The soon-to-be launched MSN.com is “not number one yet,
but it will be,”
Richard Barton, GM of Microsoft’s Travel Business Unit confidently
predicted at a
travel industry conference.
Barton said consolidating the audiences of all
of Microsoft’s sites that comprise the new MSN.com would rank the
site as the third largest on the Web.
Barton made the remarks Monday at PhoCusWright Live 98, an interactive
travel industry conference held in Phoenix, AZ.
MSN.com sites currently have a market reach of 34 percent, up from 16
percent at this
time last year, according to figures from Relevant Knowledge, Barton said.
Microsoft sites in the new MSN.com hub include the default page for
Internet Explorer, the in-box page
of HotMail, the
existing MSN.com home page, Home Advisor, Money Central, Expedia, SideWalk
Barton compared Microsoft’s MSN.com strategy with the company’s merging of
its applications software titles. Several years ago, the user interfaces
and functions of programs such as Word, Excel and PowerPoint were
standardized to function as the integrated office suite known today as
Microsoft Office.
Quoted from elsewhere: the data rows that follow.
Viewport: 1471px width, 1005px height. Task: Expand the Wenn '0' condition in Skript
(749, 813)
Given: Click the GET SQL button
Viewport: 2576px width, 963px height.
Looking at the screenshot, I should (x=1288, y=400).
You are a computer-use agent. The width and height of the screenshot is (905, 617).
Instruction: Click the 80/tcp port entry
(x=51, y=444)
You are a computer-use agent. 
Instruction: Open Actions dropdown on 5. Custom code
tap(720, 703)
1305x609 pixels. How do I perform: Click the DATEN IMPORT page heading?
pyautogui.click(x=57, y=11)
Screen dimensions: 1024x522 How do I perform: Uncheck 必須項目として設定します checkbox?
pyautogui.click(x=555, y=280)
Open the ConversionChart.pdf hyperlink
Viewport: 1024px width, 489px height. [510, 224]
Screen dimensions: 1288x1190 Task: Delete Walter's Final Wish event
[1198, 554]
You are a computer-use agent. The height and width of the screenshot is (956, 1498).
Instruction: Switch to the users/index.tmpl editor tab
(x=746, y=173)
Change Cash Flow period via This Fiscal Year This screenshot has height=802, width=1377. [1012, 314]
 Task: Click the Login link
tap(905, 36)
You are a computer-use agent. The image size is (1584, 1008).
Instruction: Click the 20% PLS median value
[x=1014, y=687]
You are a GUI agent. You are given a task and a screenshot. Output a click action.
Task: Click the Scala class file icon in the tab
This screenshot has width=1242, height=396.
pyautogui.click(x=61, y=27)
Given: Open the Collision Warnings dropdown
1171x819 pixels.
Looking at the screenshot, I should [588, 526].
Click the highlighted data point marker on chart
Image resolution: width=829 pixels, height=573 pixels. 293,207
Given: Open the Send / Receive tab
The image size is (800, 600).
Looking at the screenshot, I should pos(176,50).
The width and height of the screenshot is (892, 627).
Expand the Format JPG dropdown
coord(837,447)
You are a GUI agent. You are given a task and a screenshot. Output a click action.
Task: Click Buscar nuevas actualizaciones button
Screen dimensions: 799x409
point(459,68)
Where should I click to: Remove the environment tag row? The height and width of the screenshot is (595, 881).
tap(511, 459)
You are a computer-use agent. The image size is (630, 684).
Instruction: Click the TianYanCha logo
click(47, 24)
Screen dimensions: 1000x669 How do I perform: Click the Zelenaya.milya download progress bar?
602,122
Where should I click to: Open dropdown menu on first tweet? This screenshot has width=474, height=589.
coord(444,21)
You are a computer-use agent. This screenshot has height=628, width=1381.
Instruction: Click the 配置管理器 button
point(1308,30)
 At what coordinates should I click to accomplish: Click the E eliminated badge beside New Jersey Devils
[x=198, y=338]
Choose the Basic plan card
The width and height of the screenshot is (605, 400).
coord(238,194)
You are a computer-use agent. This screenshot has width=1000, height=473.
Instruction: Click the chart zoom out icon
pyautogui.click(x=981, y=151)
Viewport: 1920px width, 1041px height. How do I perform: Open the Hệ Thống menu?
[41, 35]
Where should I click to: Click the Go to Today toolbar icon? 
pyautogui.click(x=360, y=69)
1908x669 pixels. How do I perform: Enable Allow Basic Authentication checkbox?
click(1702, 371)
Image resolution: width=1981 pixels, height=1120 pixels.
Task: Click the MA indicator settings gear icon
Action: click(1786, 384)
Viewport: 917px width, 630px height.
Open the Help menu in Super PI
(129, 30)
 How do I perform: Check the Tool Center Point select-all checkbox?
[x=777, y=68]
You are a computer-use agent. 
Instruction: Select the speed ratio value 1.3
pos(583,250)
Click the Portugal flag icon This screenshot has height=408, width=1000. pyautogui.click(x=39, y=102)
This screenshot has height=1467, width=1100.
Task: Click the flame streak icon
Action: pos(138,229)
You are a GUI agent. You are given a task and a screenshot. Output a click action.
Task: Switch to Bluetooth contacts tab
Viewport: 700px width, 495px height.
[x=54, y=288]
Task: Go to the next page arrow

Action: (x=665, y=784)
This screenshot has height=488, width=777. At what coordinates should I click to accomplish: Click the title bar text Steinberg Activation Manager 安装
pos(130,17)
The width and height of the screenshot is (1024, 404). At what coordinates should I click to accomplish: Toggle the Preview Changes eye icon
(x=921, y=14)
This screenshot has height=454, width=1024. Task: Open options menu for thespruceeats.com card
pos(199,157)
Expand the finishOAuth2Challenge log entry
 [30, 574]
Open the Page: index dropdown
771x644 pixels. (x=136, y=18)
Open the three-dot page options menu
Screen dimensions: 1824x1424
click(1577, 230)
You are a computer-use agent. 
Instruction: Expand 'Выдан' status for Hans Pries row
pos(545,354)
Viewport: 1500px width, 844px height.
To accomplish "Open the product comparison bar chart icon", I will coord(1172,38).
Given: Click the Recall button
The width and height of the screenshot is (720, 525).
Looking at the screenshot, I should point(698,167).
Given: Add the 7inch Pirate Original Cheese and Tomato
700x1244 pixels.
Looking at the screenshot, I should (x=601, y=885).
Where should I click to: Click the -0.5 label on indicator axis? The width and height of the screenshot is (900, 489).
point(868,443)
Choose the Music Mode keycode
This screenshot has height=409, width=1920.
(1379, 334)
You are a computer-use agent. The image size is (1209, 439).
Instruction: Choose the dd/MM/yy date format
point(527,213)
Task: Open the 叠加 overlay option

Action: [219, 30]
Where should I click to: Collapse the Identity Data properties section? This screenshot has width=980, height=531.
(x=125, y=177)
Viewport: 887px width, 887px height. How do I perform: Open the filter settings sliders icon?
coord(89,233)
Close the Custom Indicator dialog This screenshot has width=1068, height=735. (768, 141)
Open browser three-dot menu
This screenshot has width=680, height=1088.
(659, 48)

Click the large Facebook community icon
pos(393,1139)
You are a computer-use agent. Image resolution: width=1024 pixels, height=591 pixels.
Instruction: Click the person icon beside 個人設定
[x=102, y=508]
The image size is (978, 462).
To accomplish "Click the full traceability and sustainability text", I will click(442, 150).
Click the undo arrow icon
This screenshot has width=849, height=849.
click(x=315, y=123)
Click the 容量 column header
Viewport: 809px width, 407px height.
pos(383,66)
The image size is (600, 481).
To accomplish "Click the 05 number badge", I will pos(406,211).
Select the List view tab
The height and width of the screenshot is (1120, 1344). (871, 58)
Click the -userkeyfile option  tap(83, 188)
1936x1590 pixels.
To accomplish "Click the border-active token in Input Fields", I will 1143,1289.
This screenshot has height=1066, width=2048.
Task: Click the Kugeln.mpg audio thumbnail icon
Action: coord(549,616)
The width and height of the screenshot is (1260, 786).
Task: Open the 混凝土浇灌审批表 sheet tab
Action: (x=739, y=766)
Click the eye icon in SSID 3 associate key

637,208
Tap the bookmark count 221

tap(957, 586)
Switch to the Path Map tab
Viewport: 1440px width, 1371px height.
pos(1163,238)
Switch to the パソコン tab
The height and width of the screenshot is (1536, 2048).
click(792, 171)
Microsoft will use the same approach with MSN.com,
although only common branding and some user interface features will be
standardized when the service launches later this fall.
Precisely how Microsoft will make money from creating such a marketplace
hasn’t been identified. “We don’t know how money
will be made,” Barton said.
Barton said that Microsoft is “confident that if
we build the best Internet applications,” the company will make money.
According to Barton, Microsoft has invested about $100 million in creating its
online travel site, Expedia.
Furthering his analogy to Microsoft Office, Barton said the new MSN.com
will be “all about Internet productivity.” Barton added that by making
users productive, Microsoft expects to “provide a superior medium for
marketing and distribution” of products and services.